# Motion Capture



## simicoder (23. September 2010)

Hallo,
Kennt jemand von euch ein Motion capture Software? Vieleicht Freeware?
Ich würde das gerne mal ausprobieren
danke im Voraus


----------



## blutsvente (23. September 2010)

Hi simicoder,

da gibt's natürlich ne ganze Latte an Möglichkeiten.
Kostenlose habe ich mir bislang nicht angeguckt - habe denen bis heute auf Grund der Qualität nicht getraut.
Habe aber letztens was ganz interessantes gesehen. In Punkto Kosten/Nutzen bin ich da echt überrascht.
Und zwar handelt es sich da um *iPi Desktop Motion Capture* von _iPi Soft_. Im Netz zu finden unter http://www.ipisoft.com/products.php.

Kostet soweit ich das jetzt auf dem Schirm habe 995 Dollar plus das Geld für vier WebCams.
Gibt aber auch ne 30 Tage Trial Version.  

VG,
blutsvente


----------



## sight011 (23. September 2010)

Zum Teil sollte das mit After Effects möglich sein ...


----------



## Another (24. September 2010)

sight011 hat gesagt.:


> Zum Teil sollte das mit After Effects möglich sein ...


 
Und welcher Teil sollte das bitte sein´?


----------



## blutsvente (24. September 2010)

Es gibt übrigens für After Effects von theFoundry - das sind die Leute mit Nuke... - das PlugIn Cameratracker, das auch in Nuke selbst verbaut ist.

Allerdings wieder 200 Euro.
Erfahrungen damit konnte ich leider auch noch nicht sammeln. Vielleicht jemand anders?

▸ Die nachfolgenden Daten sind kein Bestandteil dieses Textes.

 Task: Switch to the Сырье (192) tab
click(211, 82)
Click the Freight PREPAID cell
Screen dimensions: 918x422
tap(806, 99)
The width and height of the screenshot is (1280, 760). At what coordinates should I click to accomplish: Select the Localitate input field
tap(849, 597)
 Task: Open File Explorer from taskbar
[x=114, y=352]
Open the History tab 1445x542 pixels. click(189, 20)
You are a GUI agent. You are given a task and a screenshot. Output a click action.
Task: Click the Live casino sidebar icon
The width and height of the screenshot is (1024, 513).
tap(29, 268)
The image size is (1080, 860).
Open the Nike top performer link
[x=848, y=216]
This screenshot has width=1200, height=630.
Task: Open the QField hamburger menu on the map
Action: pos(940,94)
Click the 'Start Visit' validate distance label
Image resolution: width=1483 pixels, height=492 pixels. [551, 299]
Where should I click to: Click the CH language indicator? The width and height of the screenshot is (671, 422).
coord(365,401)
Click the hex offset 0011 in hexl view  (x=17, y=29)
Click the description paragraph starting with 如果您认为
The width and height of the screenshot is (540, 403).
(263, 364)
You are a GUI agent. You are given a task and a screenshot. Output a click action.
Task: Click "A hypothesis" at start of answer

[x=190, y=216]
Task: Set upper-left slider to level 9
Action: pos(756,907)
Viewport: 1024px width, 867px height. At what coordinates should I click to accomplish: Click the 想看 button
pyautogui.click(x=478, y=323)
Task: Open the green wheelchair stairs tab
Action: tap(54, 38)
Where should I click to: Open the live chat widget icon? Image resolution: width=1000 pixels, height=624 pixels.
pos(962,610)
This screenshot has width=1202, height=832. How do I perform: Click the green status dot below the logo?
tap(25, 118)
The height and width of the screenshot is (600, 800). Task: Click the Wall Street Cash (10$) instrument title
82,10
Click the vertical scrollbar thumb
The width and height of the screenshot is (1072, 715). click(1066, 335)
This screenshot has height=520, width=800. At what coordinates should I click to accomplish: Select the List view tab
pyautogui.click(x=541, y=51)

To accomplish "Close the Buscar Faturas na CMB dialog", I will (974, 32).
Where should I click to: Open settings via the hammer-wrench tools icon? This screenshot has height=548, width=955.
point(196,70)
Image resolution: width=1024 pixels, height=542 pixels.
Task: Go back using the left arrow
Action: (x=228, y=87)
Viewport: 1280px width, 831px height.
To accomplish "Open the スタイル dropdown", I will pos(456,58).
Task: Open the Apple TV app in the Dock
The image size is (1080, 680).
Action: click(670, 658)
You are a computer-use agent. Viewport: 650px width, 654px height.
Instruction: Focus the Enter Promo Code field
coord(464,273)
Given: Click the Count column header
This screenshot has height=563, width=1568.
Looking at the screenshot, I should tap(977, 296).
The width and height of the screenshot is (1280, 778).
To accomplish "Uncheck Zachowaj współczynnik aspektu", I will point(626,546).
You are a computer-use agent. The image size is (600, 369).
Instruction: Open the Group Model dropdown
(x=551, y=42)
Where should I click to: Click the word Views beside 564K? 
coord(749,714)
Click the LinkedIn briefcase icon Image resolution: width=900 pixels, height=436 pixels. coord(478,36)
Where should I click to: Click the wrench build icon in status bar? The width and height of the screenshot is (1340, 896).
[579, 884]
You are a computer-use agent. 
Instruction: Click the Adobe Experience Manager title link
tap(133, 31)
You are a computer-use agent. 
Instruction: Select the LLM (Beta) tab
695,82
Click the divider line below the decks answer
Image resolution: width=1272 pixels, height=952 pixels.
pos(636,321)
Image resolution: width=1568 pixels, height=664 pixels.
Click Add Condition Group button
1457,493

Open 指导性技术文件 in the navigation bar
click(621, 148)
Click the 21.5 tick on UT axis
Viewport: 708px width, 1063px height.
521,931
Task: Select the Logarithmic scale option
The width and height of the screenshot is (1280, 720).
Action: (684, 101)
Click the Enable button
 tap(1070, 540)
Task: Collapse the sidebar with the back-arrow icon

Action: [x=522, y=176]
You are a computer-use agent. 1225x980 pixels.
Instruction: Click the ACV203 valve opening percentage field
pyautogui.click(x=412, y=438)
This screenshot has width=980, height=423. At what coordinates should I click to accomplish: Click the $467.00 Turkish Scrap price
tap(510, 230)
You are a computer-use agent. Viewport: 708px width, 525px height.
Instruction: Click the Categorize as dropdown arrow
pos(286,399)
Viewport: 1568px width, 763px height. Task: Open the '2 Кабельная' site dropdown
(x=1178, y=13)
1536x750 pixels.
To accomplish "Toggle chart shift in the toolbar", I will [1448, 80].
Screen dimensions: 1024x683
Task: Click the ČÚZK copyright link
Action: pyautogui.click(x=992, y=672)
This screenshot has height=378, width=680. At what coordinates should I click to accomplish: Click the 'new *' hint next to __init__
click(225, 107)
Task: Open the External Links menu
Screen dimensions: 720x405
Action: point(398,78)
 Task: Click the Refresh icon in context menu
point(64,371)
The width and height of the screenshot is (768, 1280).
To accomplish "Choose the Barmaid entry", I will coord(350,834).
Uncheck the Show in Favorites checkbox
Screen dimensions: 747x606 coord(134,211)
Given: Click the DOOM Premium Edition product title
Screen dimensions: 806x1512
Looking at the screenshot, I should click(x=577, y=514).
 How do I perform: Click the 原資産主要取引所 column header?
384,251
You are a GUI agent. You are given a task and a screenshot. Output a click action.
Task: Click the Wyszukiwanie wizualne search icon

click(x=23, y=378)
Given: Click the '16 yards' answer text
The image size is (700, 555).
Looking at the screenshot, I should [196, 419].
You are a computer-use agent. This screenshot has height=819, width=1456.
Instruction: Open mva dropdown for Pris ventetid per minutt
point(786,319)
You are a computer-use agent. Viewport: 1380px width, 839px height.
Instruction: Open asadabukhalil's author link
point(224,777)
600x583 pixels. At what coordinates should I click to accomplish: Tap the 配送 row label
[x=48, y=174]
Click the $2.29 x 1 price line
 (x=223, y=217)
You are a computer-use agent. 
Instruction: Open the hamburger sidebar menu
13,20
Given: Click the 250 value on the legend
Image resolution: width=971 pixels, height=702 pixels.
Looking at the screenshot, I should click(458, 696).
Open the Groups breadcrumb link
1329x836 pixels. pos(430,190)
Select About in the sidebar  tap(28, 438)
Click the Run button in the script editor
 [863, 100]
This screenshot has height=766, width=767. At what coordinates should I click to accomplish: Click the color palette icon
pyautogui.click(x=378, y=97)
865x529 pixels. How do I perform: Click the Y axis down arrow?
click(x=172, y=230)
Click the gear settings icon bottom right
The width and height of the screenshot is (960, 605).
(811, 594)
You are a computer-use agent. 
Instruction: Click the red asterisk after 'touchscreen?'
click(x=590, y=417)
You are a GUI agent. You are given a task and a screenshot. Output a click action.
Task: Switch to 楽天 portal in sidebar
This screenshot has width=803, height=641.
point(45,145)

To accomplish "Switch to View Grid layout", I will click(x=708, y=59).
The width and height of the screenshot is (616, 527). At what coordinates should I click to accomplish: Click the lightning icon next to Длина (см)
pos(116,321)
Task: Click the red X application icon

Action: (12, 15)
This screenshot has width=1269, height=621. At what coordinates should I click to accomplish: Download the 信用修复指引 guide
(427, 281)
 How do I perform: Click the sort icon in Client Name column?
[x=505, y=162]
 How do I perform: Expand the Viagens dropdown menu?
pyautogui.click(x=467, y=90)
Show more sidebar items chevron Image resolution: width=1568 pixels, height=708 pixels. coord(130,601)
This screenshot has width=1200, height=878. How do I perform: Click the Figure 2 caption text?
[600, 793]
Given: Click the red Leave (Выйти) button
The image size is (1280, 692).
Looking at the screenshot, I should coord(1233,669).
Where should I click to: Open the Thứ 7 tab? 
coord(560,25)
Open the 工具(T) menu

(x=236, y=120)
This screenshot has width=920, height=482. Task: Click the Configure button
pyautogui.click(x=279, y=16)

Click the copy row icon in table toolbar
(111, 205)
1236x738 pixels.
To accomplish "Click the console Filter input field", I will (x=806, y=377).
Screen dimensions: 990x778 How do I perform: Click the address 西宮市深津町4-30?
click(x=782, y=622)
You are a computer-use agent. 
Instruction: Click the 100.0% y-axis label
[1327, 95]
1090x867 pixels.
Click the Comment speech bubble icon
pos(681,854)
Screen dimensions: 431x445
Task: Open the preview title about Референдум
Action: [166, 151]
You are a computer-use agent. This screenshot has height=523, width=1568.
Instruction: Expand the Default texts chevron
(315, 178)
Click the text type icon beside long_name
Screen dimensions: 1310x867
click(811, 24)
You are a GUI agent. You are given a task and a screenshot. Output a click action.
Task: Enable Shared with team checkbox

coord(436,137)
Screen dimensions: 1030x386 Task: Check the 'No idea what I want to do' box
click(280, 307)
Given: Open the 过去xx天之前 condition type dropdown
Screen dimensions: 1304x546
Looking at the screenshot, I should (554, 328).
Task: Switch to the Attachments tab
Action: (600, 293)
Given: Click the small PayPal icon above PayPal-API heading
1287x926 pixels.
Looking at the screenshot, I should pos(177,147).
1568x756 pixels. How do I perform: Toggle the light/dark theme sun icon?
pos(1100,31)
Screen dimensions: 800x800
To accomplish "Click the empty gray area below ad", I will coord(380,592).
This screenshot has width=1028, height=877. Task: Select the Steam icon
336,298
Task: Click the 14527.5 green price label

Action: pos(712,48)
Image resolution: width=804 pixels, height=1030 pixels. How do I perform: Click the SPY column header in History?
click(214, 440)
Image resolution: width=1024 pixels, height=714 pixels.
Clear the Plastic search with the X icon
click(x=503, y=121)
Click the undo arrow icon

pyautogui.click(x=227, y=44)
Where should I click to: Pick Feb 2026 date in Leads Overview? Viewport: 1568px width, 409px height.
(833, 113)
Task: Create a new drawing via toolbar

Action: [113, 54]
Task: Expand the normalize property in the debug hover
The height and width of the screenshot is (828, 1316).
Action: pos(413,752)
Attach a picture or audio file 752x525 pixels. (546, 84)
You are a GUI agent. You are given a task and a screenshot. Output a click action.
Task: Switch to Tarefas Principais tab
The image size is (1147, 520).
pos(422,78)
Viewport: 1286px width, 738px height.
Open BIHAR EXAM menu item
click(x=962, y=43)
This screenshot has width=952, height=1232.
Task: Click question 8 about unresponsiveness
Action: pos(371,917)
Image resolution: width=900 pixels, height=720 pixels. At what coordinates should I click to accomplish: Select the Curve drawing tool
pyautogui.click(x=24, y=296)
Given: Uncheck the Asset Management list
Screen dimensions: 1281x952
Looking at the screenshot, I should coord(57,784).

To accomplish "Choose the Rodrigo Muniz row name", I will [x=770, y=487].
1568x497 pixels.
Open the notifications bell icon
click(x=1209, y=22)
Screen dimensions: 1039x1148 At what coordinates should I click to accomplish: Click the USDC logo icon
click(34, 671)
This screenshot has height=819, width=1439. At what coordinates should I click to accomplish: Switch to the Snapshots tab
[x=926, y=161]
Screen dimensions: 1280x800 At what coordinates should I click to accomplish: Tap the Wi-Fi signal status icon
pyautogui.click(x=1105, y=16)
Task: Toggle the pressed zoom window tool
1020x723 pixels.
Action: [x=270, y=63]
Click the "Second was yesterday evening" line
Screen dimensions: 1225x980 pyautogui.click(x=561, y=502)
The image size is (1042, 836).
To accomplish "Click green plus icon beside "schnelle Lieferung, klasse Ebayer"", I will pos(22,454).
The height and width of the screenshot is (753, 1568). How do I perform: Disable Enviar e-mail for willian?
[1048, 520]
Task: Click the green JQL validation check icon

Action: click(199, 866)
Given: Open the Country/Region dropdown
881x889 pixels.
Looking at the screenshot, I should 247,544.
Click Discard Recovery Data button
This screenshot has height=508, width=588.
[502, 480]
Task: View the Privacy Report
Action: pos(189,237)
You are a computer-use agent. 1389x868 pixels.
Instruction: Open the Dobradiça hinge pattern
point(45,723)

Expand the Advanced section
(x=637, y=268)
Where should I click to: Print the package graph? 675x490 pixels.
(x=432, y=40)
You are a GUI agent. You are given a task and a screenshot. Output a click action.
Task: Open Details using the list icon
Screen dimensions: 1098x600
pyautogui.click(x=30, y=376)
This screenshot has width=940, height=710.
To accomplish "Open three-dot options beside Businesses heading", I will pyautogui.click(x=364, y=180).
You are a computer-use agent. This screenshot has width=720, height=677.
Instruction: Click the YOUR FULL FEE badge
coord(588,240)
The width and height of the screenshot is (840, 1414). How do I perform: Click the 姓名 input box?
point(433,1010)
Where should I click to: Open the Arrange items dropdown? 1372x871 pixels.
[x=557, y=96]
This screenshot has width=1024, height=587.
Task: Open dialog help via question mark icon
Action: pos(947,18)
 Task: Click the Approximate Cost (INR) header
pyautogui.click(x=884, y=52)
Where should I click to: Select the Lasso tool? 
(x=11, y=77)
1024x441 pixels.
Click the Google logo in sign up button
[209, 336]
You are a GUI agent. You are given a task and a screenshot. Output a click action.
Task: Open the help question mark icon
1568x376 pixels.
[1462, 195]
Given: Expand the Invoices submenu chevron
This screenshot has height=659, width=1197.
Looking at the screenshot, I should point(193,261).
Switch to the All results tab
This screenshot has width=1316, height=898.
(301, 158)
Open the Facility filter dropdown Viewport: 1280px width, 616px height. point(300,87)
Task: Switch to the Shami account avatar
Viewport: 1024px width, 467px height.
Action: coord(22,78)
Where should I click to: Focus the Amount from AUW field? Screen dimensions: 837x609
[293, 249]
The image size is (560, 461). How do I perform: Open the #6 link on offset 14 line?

//Edit: Kann man seinen eigenen Blödsinn gar nicht löschen?  Du suchst ja Motion Capturing - dat wird dann nix.


----------



## simicoder (25. September 2010)

wie kann ich eigentlich im ipi Studio meine Bewegungen auf die Figur übertragen?


----------



## chmee (25. September 2010)

Naja, mit AE "könnte" man Gelenke tracken und auf ne Puppe übertragen, das ist aber beschränkt auf 2D, also eigentlich nicht besonders ergiebig.

mfg chmee


----------



## sight011 (26. September 2010)

Verdammt ich glaube ich hab mich mit der Begrifflichkeit vertan - ich dachtean Motion-Tracking?!


----------



## blutsvente (27. September 2010)

Wie genau das bei IPI funktioniert kann ich auch nicht sagen. Hab's bislang nicht selbst genutzt. Aber ich glaub, du hast da deine Puppe, die du einfach mittels den Kameraaufnahmen in einem Bild auf dich ziehst und das wars dann.

Austauschformate die auch Cinema beherrscht sind ja dabei.


----------